Aim. Please put the lines of these records into a numbered list, skipping any blank lines. Leave the pictures out of your answer.

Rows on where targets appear
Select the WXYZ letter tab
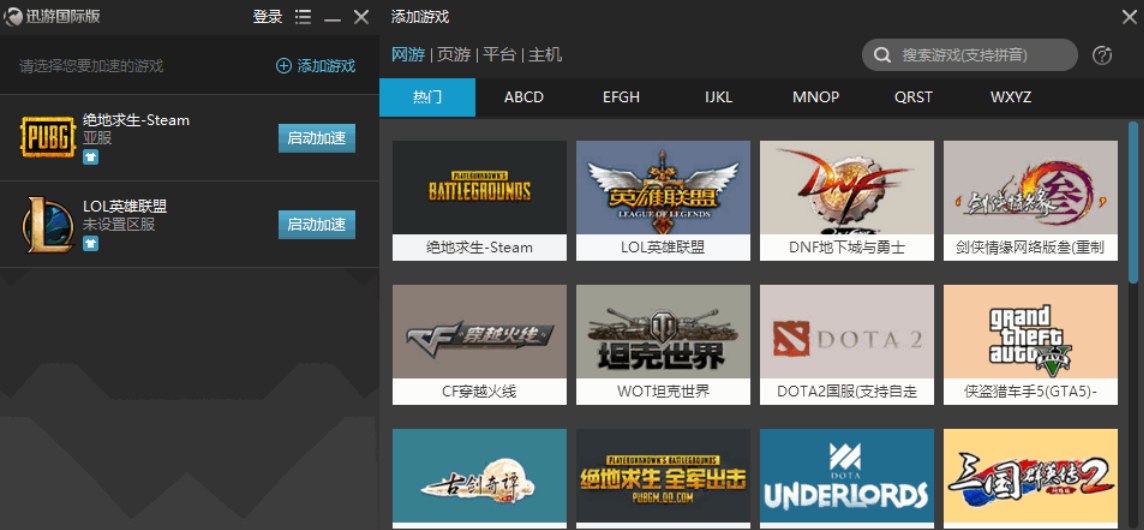The height and width of the screenshot is (530, 1144). (1010, 97)
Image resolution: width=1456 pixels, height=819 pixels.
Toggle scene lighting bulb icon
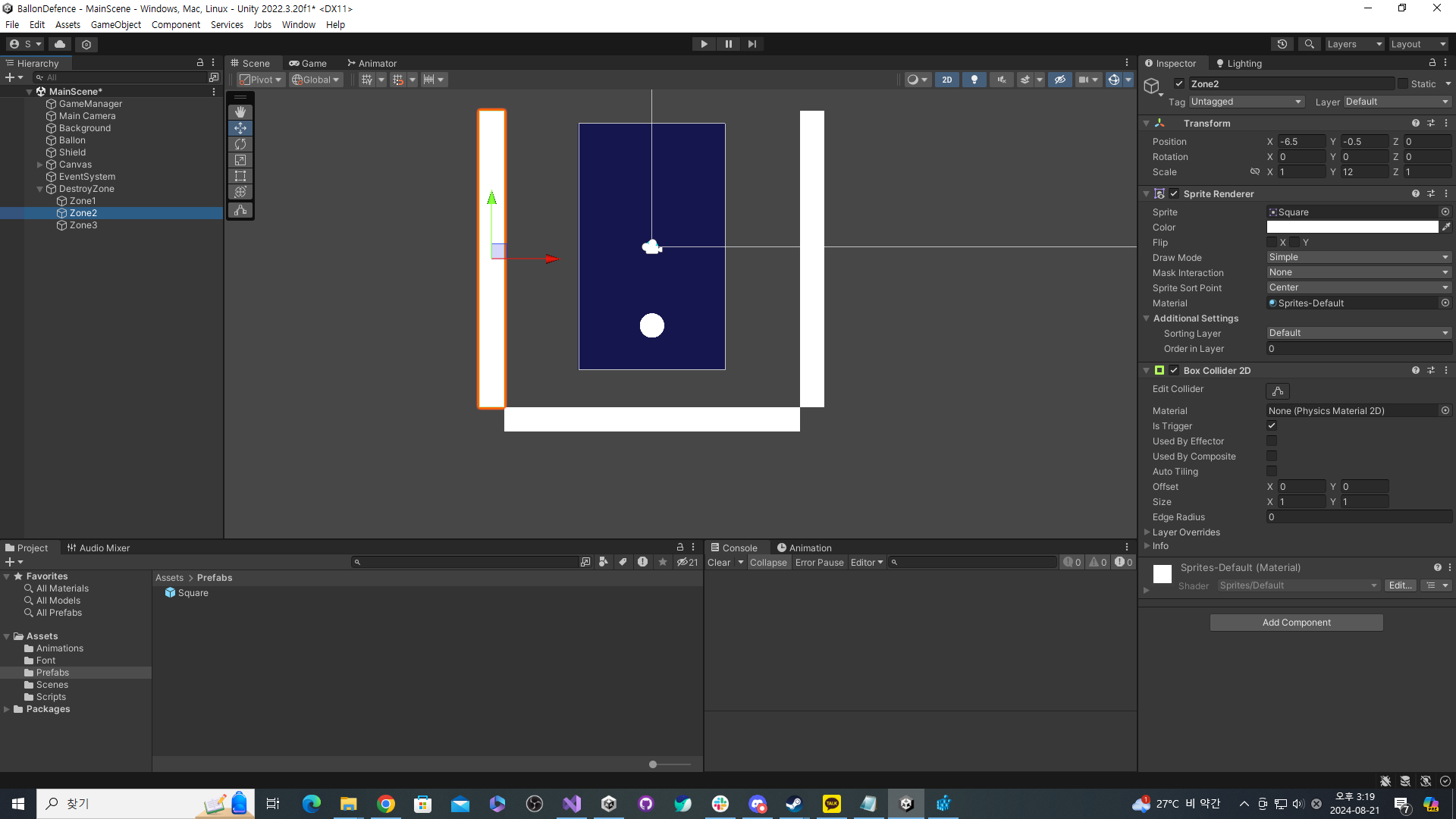click(974, 80)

Response to the task.
1. Select the WXYZ letter tab
2. The height and width of the screenshot is (530, 1144). (1010, 97)
3. Image resolution: width=1456 pixels, height=819 pixels.
4. Toggle scene lighting bulb icon
5. click(974, 80)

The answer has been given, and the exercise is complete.